### DIRECTIONS
Could you edit the lines running from the one that contains "How do I perform: Select" through the end of the data, both ends included, changing "Device control" to "Network adapters" and keeping everything else the same, without including any pictures in your answer?

(Rows from a dataset)
————
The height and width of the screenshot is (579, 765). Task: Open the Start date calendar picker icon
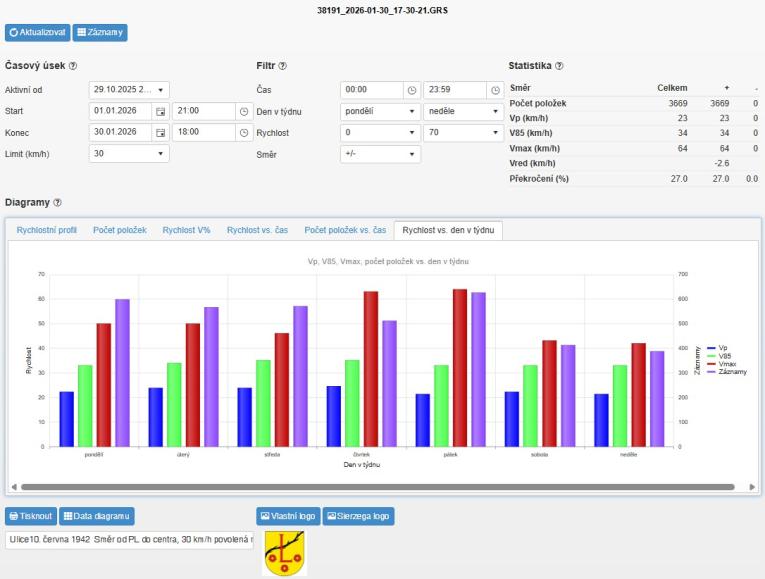160,110
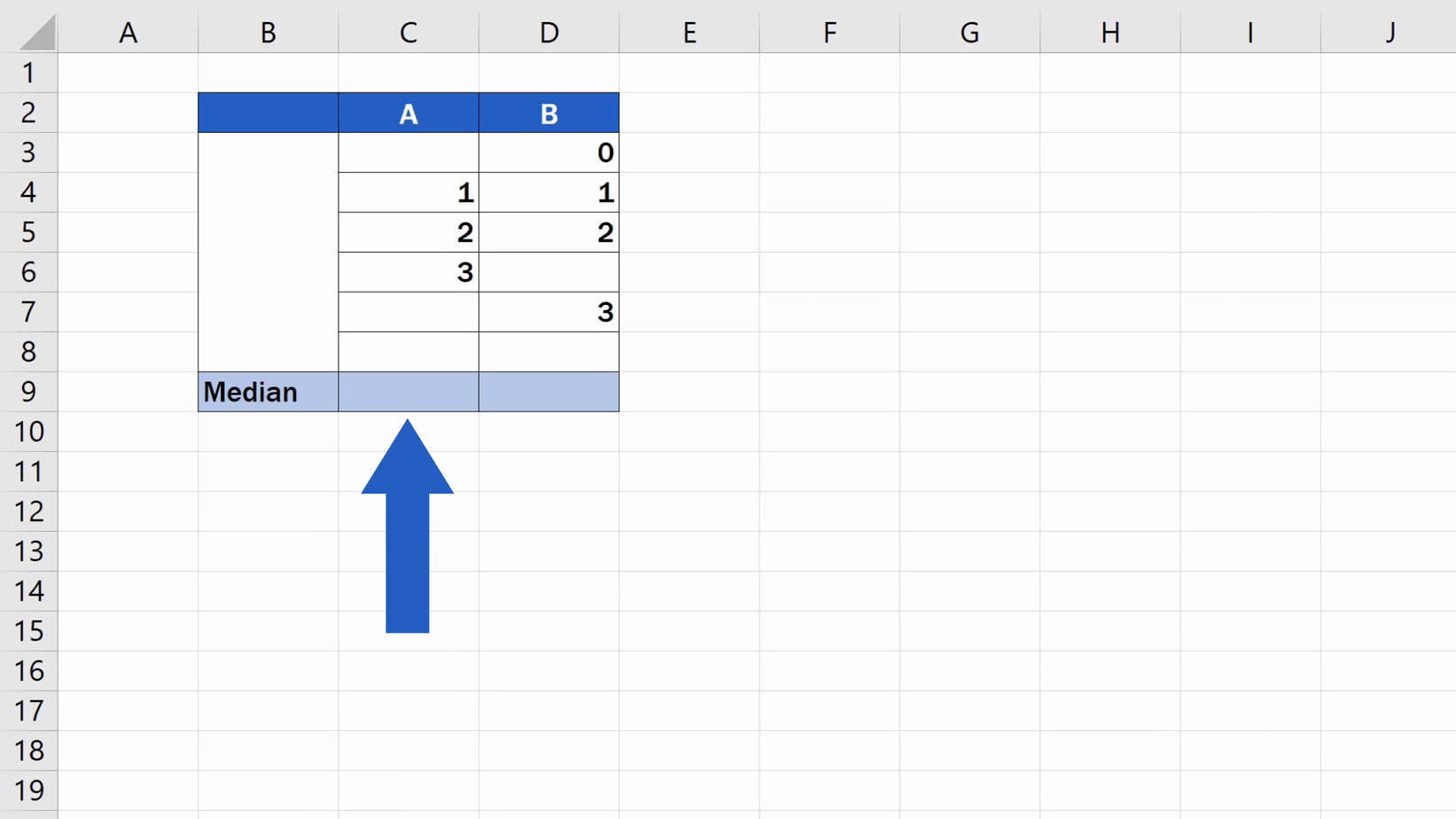Select row 15 header

coord(29,631)
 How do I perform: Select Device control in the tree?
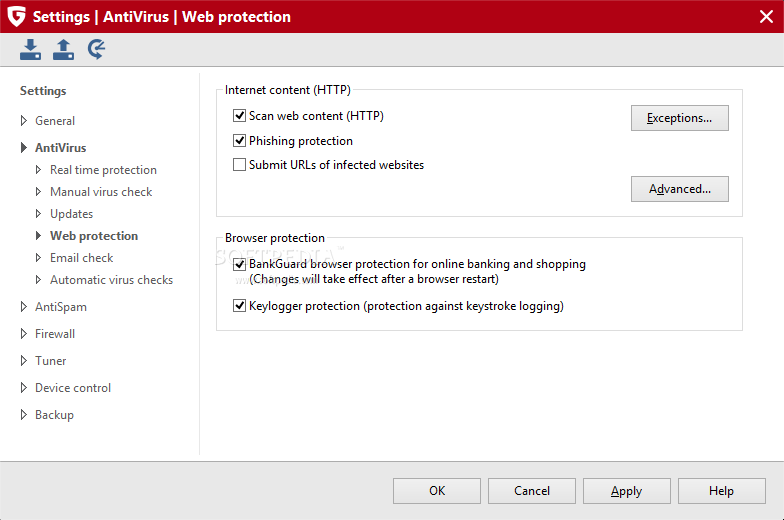(73, 388)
————
### COMPLETE OUTPUT
 How do I perform: Select Network adapters in the tree?
(73, 388)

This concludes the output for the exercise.